Reproduce each record exactly. The pictures should be skipped.

Content starts

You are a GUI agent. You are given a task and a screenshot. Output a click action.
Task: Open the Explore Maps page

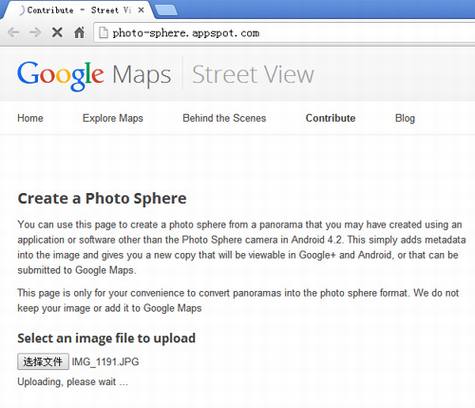click(113, 118)
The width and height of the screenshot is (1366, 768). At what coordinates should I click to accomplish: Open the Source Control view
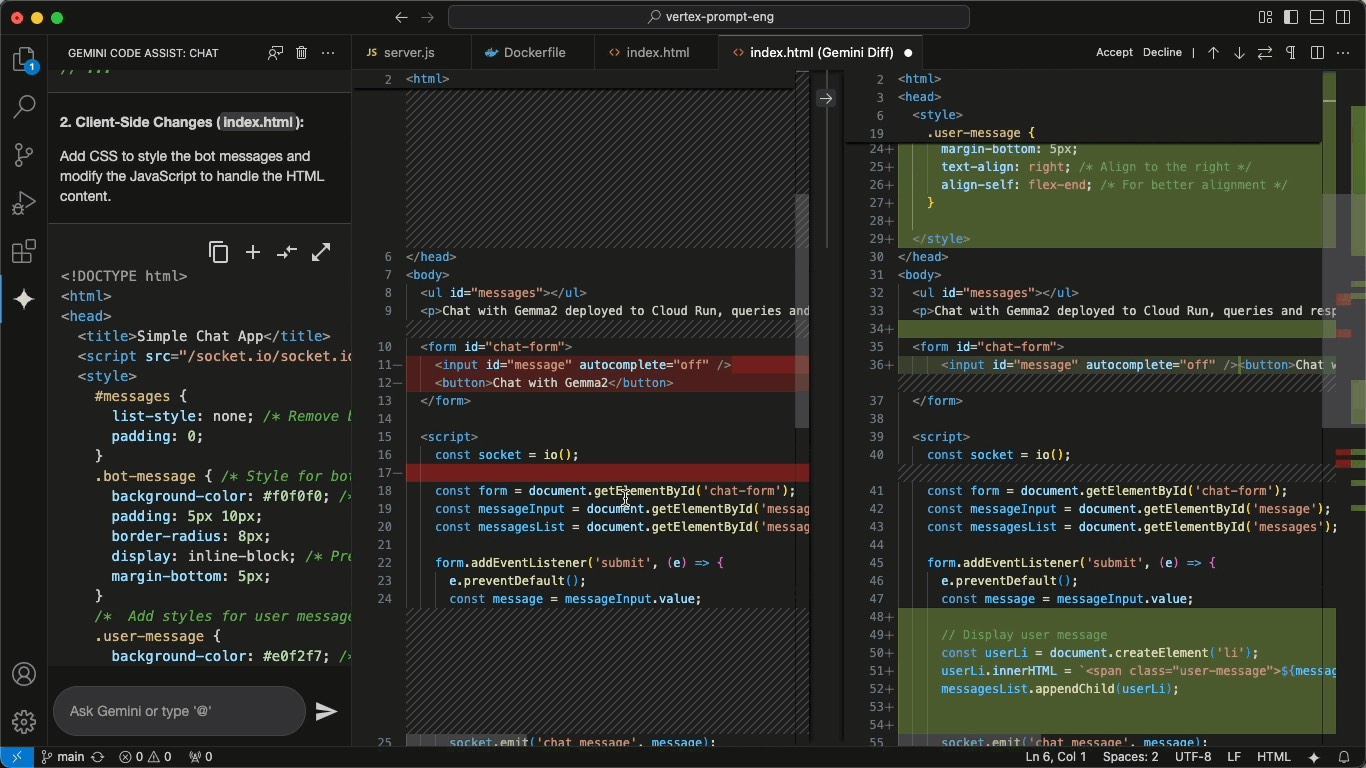tap(24, 155)
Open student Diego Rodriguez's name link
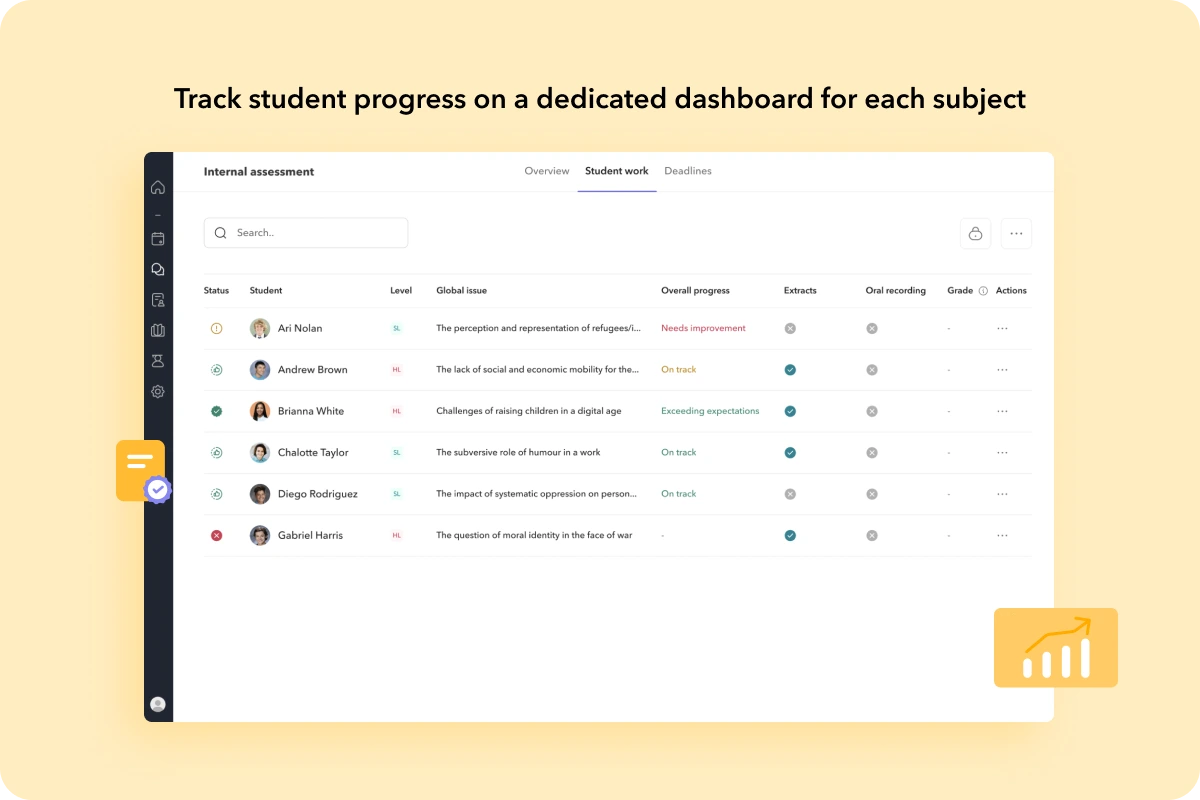This screenshot has width=1200, height=800. [x=317, y=494]
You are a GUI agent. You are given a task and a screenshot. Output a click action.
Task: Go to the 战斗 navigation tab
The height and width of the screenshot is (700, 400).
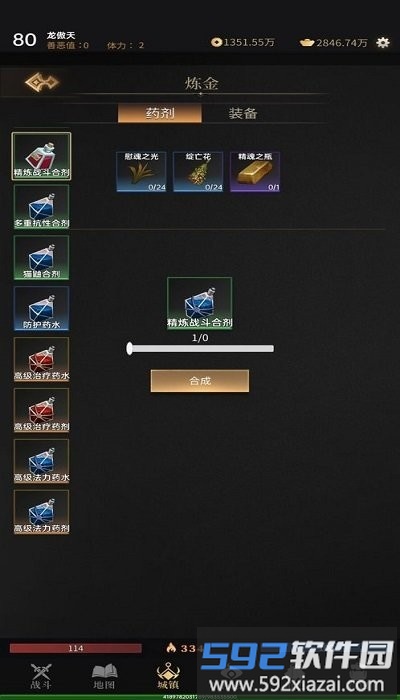41,676
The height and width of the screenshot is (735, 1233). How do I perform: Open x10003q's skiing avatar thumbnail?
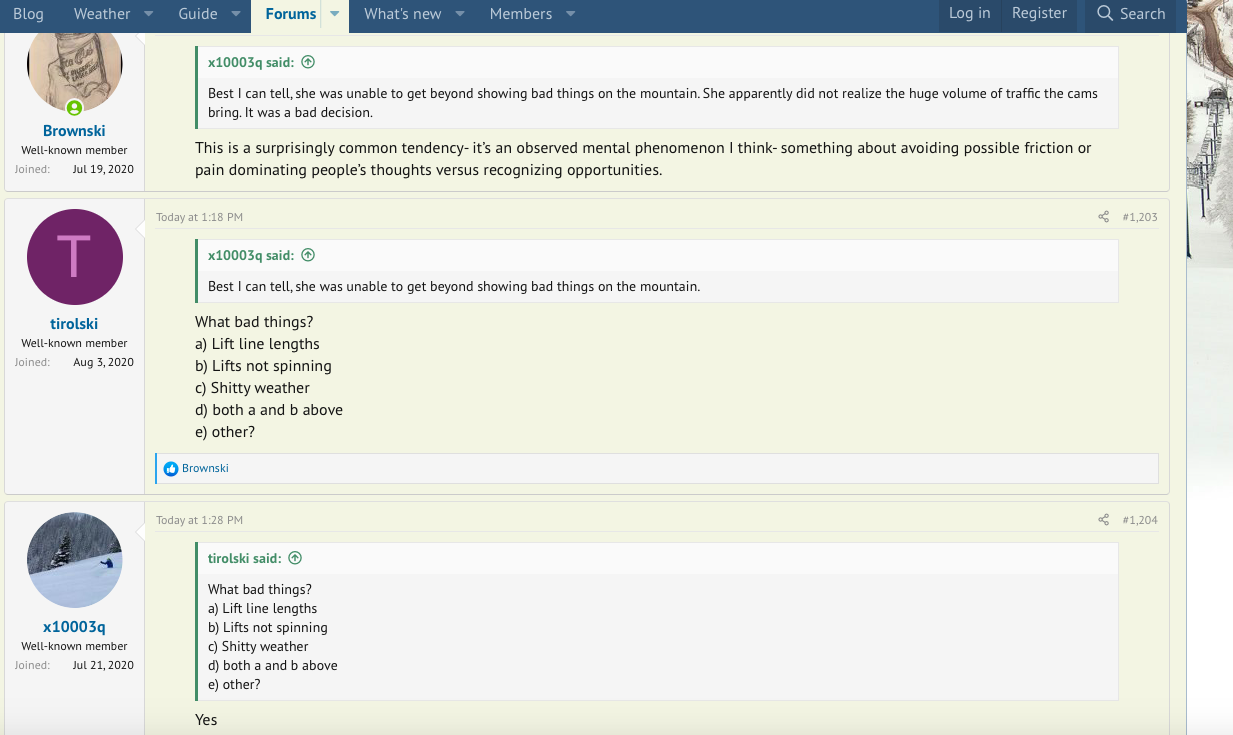tap(75, 560)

Content ends

SOLVED PROBLEM:
You are a GUI agent. You are given a task and a screenshot. Output a click action.
Task: Open the Explore Maps page

click(113, 118)
The width and height of the screenshot is (1366, 768). At what coordinates should I click to accomplish: Open the Source Control view
tap(24, 155)
Open student Diego Rodriguez's name link
This screenshot has width=1200, height=800. [x=317, y=494]
You are a GUI agent. You are given a task and a screenshot. Output a click action.
Task: Go to the 战斗 navigation tab
The height and width of the screenshot is (700, 400).
41,676
The height and width of the screenshot is (735, 1233). How do I perform: Open x10003q's skiing avatar thumbnail?
tap(75, 560)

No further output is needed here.